__Study material__
- Opening Delimiter -

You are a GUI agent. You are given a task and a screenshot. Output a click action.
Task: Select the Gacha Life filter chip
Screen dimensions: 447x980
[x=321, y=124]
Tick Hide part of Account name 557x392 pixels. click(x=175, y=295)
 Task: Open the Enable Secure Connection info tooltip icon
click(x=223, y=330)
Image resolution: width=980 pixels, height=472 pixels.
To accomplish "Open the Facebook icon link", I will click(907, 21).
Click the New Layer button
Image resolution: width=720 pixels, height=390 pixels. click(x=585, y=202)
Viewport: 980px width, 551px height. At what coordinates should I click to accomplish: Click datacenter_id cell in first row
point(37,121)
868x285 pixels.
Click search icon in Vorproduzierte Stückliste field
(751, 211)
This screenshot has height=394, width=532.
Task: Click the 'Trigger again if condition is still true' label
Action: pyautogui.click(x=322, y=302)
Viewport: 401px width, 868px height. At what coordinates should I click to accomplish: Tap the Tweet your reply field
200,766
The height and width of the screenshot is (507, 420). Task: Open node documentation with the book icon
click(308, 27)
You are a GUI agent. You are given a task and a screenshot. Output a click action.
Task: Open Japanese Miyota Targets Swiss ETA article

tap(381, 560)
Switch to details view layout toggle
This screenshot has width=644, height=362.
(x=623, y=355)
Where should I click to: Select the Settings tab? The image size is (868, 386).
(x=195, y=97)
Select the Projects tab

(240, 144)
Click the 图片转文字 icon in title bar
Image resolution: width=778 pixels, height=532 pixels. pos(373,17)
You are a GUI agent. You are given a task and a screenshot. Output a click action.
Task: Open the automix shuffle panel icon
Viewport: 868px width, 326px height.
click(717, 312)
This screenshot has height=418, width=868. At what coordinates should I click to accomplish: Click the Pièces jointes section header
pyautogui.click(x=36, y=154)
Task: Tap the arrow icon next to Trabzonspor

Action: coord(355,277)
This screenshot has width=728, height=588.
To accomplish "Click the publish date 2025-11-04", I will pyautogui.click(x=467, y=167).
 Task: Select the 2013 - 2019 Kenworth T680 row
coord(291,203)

- Closing Delimiter -

__Exercise__
Wherever the string "will" appears in the entries above, return the line it appears on.

__Exercise result__
To accomplish "Open the Facebook icon link", I will click(907, 21).
To accomplish "Click the publish date 2025-11-04", I will pyautogui.click(x=467, y=167).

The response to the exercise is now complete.